Flight simulator

Coming soon: Full motion simulator writeup

This project has been in the works for about 4 years. It’s a single seat, full motion flight simulator. I’ve just got a webcam setup so I can capture it in action. Unfortunately I captured a fairly unsuccessful flight from Heathrow to London City that ends up overshooting the runway.

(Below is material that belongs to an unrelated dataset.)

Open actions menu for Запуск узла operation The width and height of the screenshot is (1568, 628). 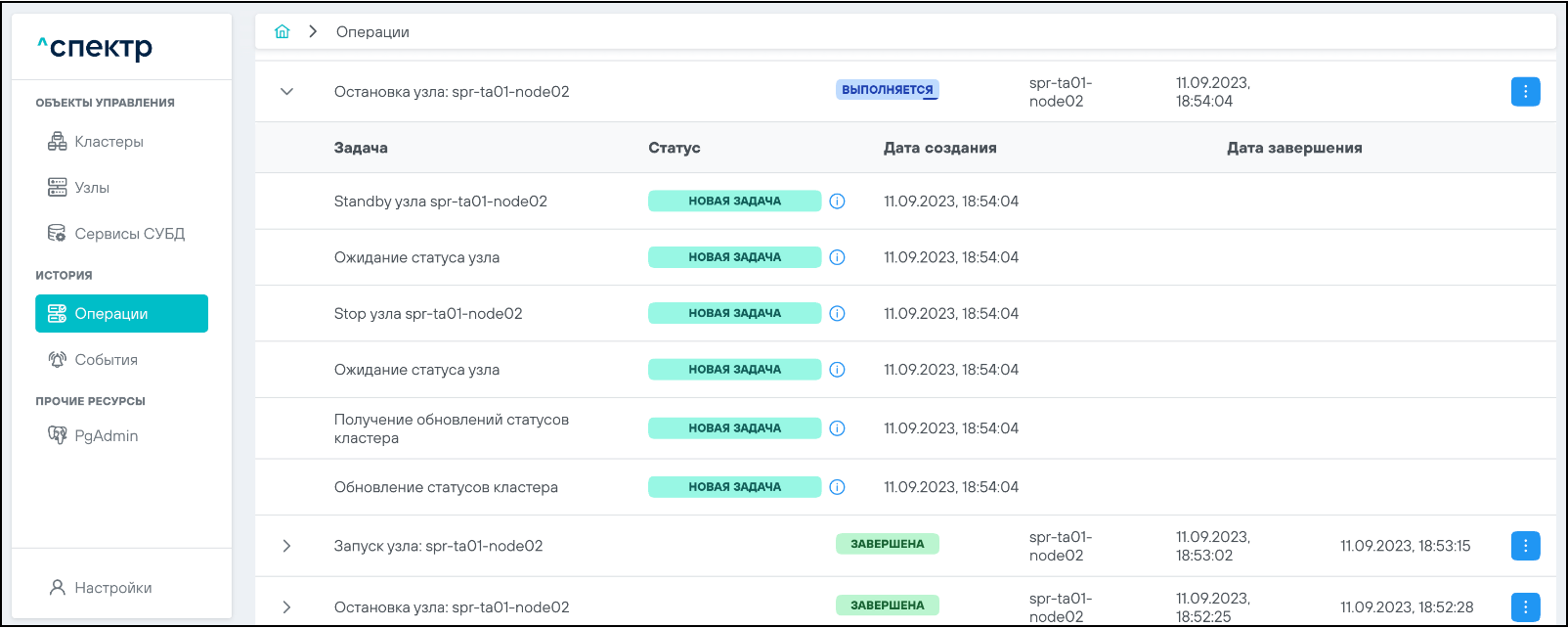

The actuators and motion control software are all DIY and I plan to open source the design.

Frame

The frame is all welded up from steel box section in multiple sections so that it’s somewhat portable. The lovely red powdercoat was done by PowderPlus. The control mount section at the front is still a wooden mock-up that I will re-make out of steel at some point.

Actuators

The actuators are built around a chassis made from laser cut and CNC folded sheet steel (by Ceandess) and steel tubing. The power comes from a cheap 24V DC brushed motor (as used in Chinese electric scooters) which drives a 16mm ball screw via a chain. An incremental optical encoder tracks the position of the ball screw. The electronics are all custom: a motor driver and an STM32 microcontroller. The motor driver is a discrete power MOSFET H-bridge and has current/voltage monitoring and a braking resistor to dump regen current. The STM32 has a CAN transceiver and all of the actuators sit on a CAN bus which is used for position, status updates and programming PID coefficients, current limits etc. This design means only four wires are needed for all the actuators: VCC, GND, CANH and CANL. I had to put a lot of work into making the actuator robust as the motor is powerful enough to tear the thing apart and the currents/voltages flying around can easily blow up the electronics.

VR

The VR setup is a stock HTC Vive. I have one of the Vive controllers fixed to the seat behind my head which is used to subtract movements of the platform with the OpenVR Input Emulator software. Availability of motion cancellation was my main reason for choosing the Vive setup.

Simulator

The simulator software is unmodified XPlane 11. XPlane has great VR integration and provides the data I need to drive the motion platform via UDP.

Motion control

I ended up writing my own software that implements the classical Reed/Nahon motion cueing. It also has a fairly crude graphical display that shows the position/health of each actuator and the position of the platform. The Reed/Nahon algorithm has lots of coefficients that need to be tuned and I still have some work to do on this.